The Communist Party of China Central Committee’s proposals for the 14th Five-Year Plan (2021-25) and the long-range objectives through 2035 state explicitly that China will realize economic and social development by promoting the green economy.
Some politicians have pursued a unilateral policy in global affairs, which has undermined international climate cooperation. The novel coronavirus disease pandemic has also exacerbated people’s pessimistic feelings about the future. China supports multilateral processes and is boosting concerted global efforts.
One partner is the EU, with whom China has long-standing cooperation in addressing climate change. The EU-China Partnership on Climate Change in 2005 set up a stable strategic framework for dialogue and cooperation, affirmed by subsequent statements.
The cooperation extends to a wide range of areas including long-term low-carbon development strategies, carbon emission trading, energy efficiency and investment in climate and clean-energy projects.
Though a developing country itself, China is also offering financial and technological assistance to other developing countries to help them meet the challenge of climate change. The $3-billion China South-South Climate Cooperation Fund helps recipients enhance their climate response capacity. Ten pilot low-carbon demonstration zones are being built across the world while 100 mitigation and adaptation programs have been started.
China is also willing to develop climate and clean-energy cooperation with the upcoming U.S. administration. The U.S. is one of the biggest polluters in the world and has produced more GHG emissions than any other industrialized country. Though the outgoing administration under President Donald Trump pulled out of it, President-elect Joe Biden campaigned on an ambitious climate strategy, saying he will prioritize comprehensive climate and clean-energy plans.
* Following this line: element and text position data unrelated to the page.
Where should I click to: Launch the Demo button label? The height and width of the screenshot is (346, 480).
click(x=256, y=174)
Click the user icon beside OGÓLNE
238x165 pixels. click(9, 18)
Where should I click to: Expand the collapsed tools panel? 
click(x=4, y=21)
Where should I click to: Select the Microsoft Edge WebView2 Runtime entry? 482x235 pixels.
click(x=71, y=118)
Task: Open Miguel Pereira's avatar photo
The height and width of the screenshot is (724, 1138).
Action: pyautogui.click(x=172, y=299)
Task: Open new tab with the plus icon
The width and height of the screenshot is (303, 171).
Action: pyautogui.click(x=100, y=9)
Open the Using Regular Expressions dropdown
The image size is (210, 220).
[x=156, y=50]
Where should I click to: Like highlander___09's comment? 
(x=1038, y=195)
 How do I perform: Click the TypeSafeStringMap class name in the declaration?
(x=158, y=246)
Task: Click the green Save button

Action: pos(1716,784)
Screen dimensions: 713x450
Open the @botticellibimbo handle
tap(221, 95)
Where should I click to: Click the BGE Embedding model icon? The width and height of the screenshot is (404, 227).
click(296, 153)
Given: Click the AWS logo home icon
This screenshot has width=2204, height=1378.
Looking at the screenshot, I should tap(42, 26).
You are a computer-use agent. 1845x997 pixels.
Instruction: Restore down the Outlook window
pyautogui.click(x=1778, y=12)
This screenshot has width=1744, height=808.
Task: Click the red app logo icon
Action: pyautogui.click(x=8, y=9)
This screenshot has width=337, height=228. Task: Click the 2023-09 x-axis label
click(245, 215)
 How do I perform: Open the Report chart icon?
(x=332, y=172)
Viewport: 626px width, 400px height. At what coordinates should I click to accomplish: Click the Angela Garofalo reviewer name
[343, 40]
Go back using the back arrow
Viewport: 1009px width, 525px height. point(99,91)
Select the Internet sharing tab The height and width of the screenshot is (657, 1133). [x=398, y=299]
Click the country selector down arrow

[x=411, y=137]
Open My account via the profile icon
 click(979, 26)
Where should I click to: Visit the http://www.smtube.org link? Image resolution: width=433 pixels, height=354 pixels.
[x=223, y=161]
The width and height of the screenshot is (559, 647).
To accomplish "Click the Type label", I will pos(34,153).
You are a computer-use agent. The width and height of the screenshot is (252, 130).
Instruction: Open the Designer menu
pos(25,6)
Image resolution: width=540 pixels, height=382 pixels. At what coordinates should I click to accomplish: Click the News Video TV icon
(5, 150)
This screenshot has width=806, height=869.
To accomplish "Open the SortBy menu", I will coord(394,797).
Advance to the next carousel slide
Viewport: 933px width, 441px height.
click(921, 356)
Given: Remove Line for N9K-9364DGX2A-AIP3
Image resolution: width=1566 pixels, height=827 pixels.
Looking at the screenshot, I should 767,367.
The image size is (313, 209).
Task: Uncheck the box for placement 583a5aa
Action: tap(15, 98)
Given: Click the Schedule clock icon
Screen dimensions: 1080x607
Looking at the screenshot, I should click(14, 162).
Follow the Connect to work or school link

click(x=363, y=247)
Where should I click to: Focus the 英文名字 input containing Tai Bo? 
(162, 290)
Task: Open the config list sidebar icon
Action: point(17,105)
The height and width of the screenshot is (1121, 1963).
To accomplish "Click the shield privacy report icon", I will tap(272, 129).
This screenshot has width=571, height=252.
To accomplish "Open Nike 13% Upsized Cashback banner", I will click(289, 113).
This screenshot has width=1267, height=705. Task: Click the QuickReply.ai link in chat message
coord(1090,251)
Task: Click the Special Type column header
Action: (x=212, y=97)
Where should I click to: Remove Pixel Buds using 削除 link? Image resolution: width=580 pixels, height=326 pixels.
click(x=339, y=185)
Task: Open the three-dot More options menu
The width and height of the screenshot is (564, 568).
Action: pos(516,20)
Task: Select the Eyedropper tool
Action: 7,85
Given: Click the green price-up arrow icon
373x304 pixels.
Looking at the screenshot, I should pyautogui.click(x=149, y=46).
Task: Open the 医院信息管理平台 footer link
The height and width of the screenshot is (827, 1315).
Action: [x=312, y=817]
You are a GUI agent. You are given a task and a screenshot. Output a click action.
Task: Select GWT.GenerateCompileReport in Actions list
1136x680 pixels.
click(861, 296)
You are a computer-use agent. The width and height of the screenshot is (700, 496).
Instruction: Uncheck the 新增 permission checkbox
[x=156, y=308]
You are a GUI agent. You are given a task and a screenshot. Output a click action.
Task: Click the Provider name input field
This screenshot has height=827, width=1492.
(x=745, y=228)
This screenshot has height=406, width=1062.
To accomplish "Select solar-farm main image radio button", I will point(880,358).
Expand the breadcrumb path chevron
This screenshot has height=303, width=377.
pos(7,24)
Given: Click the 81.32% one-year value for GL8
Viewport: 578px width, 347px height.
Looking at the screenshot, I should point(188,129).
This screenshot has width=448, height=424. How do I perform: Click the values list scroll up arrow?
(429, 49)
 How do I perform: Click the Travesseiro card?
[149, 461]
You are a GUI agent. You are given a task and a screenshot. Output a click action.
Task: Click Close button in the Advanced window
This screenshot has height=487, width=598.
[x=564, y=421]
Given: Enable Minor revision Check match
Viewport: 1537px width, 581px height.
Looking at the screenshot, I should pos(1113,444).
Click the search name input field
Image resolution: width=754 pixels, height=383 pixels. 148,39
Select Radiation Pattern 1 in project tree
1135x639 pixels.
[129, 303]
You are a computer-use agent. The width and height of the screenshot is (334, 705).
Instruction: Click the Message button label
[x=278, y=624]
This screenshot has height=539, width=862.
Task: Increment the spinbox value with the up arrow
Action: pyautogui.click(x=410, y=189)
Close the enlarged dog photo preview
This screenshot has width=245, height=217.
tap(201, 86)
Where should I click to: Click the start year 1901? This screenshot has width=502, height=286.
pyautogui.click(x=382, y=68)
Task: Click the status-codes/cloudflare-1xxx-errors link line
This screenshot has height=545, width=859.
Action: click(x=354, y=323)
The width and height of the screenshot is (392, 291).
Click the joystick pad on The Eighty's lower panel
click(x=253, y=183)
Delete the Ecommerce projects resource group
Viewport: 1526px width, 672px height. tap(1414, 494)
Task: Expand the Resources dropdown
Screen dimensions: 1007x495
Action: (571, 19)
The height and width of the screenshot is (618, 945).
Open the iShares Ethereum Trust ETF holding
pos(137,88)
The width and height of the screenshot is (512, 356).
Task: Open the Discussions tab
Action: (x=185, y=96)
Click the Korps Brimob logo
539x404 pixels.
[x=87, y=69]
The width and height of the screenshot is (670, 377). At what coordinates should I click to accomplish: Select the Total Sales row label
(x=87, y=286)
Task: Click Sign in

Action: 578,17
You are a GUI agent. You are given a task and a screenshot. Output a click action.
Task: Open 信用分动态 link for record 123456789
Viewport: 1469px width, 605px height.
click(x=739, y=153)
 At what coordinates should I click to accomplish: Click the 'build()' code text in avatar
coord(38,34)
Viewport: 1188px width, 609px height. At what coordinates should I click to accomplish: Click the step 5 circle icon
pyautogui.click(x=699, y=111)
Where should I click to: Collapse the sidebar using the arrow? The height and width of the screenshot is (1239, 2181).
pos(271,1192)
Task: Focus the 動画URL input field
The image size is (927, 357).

Biden has promised to re-enter the Paris Agreement the day he takes office. In the near future one can be cautiously optimistic about China-U.S. re-engagement and cooperation on climate change and energy security.
There is already a foundation for that. During the tenure of Trump’s predecessor Barack Obama, China and the U.S. developed extensive climate dialogues and exchanges and institutionalized coordination and cooperation. A regular ministerial-level dialogue mechanism was established as well as entities like the China-U.S. Climate Change Working Group and the China-U.S. Clean-Energy Research Center.
If the U.S. returns to the Paris Agreement, it will have a wider base of support.
A global issue
Both the global ecological environment and global climate governance need emergency action. The 26th UN Climate Change Conference of the Parties was rescheduled to November 2021 because of the pandemic and there are fears that the Paris Agreement is falling apart.
The legal status of the accord needs to be strengthened. It lacks rules designed to prevent irresponsible actions, like the U.S. withdrawal. All the signatories, especially the major emitters, should be held to their obligations.
International commitments and continuity of policies need to be ensured. Developed nations need to update and submit new INDCs to raise their targets for increasing the use of renewable energy and cutting carbon dioxide emissions. Climate change is a global challenge and it can be resolved only through international cooperation.
The author is an associate research fellow with the China Institute of International Studies.